NUM_SAMPLES = 10000  # Number of sentences to train on
DATA_PATH = 'hin.txt'  # <-- This is our manually downloaded file

# ----------------------------------------
# ## Step 1: Load and Preprocess Data
# ----------------------------------------

input_texts = []
target_texts = []
input_characters = set()
target_characters = set()

with open(DATA_PATH, 'r', encoding='utf-8') as f:
    lines = f.read().split('\n')

for line in lines[:min(NUM_SAMPLES, len(lines) - 1)]:
    # Tab-separated: English[TAB]Hindi[TAB]Attribution
    parts = line.split('\t')
    if len(parts) < 2:
        continue # Skip lines that don't have both English and Hindi

    input_text = parts[0]
    target_text = parts[1]

    # Clean punctuation
    input_text = re.sub(r"([?.!,])", r" \1", input_text.lower().strip())
    target_text = re.sub(r"([?.!,])", r" \1", target_text.lower().strip())
    
    # We add '[START]' and '[END]' tokens to the *target* (Hindi) sentence.
    # This tells the model when to start and stop translating.
    target_text = f"[START] {target_text} [END]"

    input_texts.append(input_text)
    target_texts.append(target_text)

print(f"Total samples: {len(input_texts)}")
print(f"Example Input (English): {input_texts[0]}")
print(f"Example Target (Hindi): {target_texts[0]}")
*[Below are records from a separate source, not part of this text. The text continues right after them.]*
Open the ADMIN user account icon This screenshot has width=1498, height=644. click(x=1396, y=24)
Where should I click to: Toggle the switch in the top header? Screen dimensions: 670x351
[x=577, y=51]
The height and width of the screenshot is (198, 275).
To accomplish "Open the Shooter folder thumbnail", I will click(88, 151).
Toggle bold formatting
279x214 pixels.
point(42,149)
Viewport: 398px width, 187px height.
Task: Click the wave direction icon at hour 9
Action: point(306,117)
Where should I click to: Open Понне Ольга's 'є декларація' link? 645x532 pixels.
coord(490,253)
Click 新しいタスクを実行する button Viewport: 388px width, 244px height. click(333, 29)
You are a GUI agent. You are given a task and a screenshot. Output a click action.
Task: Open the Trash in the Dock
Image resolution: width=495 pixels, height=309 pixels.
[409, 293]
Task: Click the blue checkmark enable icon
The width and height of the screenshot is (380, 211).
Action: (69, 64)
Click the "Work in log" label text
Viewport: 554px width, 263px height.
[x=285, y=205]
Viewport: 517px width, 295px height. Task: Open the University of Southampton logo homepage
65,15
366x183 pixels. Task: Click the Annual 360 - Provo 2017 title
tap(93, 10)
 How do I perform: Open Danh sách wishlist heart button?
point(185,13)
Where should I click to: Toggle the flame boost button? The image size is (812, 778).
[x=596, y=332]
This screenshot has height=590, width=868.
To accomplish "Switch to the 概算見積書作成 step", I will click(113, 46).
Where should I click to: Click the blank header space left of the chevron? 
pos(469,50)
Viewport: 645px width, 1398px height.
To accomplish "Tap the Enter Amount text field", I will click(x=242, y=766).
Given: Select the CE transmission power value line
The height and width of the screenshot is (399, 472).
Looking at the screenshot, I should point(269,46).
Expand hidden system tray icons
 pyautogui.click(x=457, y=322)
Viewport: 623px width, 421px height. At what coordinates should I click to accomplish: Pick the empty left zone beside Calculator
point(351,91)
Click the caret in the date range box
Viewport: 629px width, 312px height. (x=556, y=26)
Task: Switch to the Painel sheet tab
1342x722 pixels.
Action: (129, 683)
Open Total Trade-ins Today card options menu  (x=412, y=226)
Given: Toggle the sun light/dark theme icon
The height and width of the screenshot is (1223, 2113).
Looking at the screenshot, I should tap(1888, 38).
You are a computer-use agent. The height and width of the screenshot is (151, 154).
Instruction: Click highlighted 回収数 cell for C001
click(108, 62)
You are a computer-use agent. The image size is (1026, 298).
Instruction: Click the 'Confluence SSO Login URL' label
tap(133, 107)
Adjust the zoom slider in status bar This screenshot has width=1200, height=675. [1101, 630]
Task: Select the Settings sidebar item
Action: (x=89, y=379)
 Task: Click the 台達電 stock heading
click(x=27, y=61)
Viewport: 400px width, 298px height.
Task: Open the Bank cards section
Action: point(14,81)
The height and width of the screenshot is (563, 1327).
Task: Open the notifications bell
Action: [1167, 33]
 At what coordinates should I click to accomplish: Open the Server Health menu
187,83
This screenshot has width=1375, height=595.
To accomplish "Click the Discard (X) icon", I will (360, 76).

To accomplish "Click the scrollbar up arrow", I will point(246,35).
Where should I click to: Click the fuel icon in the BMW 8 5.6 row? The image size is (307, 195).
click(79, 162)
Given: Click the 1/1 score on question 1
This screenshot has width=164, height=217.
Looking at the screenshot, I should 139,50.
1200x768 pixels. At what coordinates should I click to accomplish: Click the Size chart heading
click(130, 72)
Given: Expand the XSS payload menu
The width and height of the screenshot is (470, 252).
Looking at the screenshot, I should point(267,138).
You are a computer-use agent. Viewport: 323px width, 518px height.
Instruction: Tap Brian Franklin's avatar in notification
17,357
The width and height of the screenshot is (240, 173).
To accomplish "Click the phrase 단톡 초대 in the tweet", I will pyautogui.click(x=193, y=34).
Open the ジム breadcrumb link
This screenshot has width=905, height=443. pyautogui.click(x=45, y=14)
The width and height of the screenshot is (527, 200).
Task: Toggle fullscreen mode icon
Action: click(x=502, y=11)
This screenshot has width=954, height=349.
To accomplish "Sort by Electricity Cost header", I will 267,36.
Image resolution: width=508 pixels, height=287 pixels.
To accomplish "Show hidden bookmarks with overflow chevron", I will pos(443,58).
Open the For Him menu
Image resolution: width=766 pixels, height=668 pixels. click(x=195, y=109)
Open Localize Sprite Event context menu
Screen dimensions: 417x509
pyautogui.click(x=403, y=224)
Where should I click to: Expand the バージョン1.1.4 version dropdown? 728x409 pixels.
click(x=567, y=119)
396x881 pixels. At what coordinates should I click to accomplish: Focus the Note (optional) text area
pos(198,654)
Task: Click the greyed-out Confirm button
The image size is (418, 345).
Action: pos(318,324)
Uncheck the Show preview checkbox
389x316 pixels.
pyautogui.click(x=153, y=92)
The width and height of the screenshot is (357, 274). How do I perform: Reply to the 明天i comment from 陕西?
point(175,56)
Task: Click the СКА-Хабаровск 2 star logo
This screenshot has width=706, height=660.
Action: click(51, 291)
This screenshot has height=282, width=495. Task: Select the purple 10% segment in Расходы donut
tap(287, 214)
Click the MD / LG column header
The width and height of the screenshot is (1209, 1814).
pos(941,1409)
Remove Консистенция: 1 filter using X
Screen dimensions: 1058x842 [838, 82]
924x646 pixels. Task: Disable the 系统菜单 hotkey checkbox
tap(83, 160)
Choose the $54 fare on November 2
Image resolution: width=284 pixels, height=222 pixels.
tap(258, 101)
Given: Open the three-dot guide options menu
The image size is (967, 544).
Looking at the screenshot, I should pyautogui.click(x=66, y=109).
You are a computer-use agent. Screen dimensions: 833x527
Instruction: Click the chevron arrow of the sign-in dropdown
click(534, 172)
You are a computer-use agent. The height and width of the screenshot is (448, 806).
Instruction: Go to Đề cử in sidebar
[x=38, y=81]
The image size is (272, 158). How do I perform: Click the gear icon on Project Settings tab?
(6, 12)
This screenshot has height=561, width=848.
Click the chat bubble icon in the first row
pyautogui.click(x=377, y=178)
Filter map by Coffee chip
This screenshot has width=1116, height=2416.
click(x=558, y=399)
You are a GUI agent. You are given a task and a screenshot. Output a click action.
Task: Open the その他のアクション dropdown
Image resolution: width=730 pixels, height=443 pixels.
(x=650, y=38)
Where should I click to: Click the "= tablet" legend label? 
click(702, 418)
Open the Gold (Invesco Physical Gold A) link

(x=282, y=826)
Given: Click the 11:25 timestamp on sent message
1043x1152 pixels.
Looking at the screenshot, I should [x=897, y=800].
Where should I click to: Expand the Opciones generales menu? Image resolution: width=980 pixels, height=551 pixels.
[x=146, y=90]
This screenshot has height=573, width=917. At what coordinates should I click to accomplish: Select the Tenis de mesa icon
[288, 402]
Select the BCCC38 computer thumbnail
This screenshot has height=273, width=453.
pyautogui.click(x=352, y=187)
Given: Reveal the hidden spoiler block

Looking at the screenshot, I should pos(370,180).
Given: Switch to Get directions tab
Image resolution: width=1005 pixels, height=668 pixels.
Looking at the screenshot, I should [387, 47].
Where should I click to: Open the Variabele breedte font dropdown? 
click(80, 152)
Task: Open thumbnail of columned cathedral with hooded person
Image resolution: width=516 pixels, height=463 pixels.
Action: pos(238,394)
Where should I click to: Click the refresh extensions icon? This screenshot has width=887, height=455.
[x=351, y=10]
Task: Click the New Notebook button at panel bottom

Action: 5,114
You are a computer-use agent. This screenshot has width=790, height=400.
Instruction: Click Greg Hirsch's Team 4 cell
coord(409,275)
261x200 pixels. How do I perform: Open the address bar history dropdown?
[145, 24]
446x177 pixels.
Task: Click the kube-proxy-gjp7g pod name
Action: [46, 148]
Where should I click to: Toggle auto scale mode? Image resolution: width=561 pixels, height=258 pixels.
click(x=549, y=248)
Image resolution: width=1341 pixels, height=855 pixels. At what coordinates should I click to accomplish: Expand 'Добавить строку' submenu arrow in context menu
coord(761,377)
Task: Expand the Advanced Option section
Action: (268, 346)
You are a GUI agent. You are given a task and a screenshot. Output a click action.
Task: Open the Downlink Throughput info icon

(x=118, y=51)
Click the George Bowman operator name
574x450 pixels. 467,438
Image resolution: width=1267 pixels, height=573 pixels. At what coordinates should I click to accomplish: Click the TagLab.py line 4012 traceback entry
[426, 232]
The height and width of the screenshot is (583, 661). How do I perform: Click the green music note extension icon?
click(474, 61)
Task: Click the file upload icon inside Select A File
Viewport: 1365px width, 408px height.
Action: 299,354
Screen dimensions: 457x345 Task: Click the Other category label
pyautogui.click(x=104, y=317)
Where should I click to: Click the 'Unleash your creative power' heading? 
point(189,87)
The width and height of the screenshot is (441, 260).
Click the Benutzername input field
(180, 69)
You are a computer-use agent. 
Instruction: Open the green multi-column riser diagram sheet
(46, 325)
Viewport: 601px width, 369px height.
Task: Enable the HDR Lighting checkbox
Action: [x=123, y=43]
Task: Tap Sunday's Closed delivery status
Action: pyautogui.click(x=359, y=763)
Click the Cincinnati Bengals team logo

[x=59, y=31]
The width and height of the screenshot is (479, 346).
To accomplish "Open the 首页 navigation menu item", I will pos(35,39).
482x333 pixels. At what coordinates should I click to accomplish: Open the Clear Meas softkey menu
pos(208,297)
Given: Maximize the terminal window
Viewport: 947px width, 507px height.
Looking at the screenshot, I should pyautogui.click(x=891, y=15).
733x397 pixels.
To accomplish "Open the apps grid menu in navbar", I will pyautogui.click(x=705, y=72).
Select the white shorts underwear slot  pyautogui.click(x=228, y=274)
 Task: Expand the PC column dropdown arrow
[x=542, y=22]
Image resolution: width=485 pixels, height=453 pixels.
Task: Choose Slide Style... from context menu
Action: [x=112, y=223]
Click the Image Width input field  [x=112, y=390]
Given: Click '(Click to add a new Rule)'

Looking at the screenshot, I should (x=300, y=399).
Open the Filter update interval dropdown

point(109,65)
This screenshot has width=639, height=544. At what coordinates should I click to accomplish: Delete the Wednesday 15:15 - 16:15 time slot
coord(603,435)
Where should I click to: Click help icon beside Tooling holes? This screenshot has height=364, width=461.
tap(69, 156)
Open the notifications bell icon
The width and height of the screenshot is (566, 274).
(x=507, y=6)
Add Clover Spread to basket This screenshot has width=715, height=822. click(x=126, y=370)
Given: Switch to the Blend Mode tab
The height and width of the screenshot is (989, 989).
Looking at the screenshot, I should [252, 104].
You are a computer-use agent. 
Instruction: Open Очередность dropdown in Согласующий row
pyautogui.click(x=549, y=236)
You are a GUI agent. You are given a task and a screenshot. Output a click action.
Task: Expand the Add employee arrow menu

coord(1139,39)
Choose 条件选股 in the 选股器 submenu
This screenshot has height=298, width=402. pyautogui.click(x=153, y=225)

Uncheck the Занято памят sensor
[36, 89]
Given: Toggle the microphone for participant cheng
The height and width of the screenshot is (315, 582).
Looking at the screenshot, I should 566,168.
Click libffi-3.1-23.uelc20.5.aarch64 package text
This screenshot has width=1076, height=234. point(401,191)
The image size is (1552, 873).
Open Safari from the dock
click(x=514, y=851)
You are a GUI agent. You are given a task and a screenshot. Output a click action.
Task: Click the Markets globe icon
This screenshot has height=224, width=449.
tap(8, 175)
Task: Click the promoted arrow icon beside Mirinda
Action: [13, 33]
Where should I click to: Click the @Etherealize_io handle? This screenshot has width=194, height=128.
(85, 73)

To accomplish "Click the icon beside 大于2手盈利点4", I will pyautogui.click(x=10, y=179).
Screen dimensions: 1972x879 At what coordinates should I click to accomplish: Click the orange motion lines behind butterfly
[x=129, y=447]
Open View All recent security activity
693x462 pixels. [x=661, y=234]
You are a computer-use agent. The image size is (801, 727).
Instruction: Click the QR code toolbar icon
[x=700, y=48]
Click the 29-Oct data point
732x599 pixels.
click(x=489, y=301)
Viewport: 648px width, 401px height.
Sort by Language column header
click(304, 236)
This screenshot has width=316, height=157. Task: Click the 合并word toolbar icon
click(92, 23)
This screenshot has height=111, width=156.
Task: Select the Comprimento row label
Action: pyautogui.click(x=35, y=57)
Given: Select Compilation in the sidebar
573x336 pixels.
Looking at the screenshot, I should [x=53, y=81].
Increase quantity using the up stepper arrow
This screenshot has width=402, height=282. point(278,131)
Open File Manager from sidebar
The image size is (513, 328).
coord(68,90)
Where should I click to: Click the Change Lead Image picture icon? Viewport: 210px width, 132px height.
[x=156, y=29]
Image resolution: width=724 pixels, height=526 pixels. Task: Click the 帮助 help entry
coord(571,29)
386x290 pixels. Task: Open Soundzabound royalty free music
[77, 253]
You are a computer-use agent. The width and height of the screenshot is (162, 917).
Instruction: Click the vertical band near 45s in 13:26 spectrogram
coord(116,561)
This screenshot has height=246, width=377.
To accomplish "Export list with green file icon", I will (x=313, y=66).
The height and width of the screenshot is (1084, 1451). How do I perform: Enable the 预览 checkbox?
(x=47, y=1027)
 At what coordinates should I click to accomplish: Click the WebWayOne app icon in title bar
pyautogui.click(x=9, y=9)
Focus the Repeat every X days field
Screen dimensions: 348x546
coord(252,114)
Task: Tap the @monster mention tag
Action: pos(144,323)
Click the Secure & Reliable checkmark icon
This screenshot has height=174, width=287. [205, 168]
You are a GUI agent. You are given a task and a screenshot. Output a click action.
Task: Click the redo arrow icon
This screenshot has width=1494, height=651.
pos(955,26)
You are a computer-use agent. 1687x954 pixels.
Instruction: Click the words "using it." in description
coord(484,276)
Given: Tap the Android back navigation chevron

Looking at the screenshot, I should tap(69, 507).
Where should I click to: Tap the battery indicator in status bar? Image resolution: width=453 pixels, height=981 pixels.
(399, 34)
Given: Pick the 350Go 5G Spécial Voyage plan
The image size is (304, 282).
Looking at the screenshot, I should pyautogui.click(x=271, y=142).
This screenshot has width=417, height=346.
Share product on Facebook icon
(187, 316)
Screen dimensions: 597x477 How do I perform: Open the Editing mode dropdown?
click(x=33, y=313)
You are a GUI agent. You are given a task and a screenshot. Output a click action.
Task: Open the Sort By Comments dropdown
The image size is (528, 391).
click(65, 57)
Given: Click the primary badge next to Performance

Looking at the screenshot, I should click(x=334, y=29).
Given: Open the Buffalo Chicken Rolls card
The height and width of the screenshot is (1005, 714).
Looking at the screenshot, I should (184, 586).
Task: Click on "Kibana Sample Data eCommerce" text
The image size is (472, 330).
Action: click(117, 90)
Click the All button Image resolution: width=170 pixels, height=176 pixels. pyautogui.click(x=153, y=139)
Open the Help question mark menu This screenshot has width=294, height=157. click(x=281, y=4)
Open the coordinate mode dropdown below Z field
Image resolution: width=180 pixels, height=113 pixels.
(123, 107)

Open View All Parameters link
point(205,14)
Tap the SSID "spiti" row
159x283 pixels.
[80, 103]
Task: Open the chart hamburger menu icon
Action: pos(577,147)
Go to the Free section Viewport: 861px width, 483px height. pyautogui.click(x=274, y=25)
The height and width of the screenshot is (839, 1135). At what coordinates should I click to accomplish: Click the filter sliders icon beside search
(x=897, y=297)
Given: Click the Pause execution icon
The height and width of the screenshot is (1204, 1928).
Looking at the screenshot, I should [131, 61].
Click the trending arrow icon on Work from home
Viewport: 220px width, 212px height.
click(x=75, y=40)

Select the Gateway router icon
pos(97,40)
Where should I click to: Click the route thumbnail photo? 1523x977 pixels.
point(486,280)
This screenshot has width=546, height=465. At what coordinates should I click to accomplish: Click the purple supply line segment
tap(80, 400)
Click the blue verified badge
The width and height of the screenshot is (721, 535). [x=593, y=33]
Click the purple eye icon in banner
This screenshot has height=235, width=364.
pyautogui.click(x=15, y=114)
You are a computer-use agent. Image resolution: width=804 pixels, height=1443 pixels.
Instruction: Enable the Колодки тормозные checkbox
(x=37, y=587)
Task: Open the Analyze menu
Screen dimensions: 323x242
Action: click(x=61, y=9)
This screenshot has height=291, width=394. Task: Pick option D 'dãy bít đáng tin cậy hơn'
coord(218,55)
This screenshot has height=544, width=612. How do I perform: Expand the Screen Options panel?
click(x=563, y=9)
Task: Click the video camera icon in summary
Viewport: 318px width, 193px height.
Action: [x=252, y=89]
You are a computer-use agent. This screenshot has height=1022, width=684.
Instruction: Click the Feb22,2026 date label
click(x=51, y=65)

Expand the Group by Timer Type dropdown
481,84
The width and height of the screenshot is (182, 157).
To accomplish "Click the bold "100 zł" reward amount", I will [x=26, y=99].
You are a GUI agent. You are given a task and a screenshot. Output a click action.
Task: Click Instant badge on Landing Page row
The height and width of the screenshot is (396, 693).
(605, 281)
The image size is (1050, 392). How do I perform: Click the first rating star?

# ----------------------------------------
# ## Step 2: Tokenization (Vectorizing)
# ----------------------------------------

# We need to convert our words into numbers (indices)
# We use separate "dictionaries" (Tokenizers) for English and Hindi

# Input (English) Tokenizer
input_tokenizer = tf.keras.preprocessing.text.Tokenizer(
    filters='', oov_token='<unk>' # <unk> = "unknown word"
)
input_tokenizer.fit_on_texts(input_texts)
input_sequences = input_tokenizer.texts_to_sequences(input_texts)

# Target (Hindi) Tokenizer
target_tokenizer = tf.keras.preprocessing.text.Tokenizer(
    filters='', oov_token='<unk>'
)
target_tokenizer.fit_on_texts(target_texts)
target_sequences = target_tokenizer.texts_to_sequences(target_texts)

# Get key properties for our model
input_word_index = input_tokenizer.word_index
target_word_index = target_tokenizer.word_index

num_encoder_tokens = len(input_word_index) + 1
num_decoder_tokens = len(target_word_index) + 1

max_encoder_seq_length = max(len(seq) for seq in input_sequences)
max_decoder_seq_length = max(len(seq) for seq in target_sequences)

print(f"\nUnique English tokens: {num_encoder_tokens}")
print(f"Unique Hindi tokens: {num_decoder_tokens}")
print(f"Max English sentence length: {max_encoder_seq_length}")
print(f"Max Hindi sentence length: {max_decoder_seq_length}")

# ----------------------------------------
# ## Step 3: Prepare Data for Training
# ----------------------------------------

# Pad all sequences to be the same length
encoder_input_data = tf.keras.preprocessing.sequence.pad_sequences(
    input_sequences, maxlen=max_encoder_seq_length, padding='post'
)

# For the decoder, we need two versions:
# 1. decoder_input_data: The target sentence (e.g., "[START] word1 word2 [END]")
decoder_input_data = tf.keras.preprocessing.sequence.pad_sequences(
    target_sequences, maxlen=max_decoder_seq_length, padding='post'
)

# 2. decoder_target_data: The *answer* the model should predict.
#    This is the same as decoder_input_data, but "shifted" one step.
#    e.g., "word1 word2 [END]"
#    The model sees "[START]" and must predict "word1".
#    The model sees "word1" and must predict "word2".
#
# We use 'sparse_categorical_crossentropy' as our loss, so we don't need
# to one-hot encode. We just need a 3D array of shape:
# (num_samples, max_seq_length, 1) holding the *index* of the correct word.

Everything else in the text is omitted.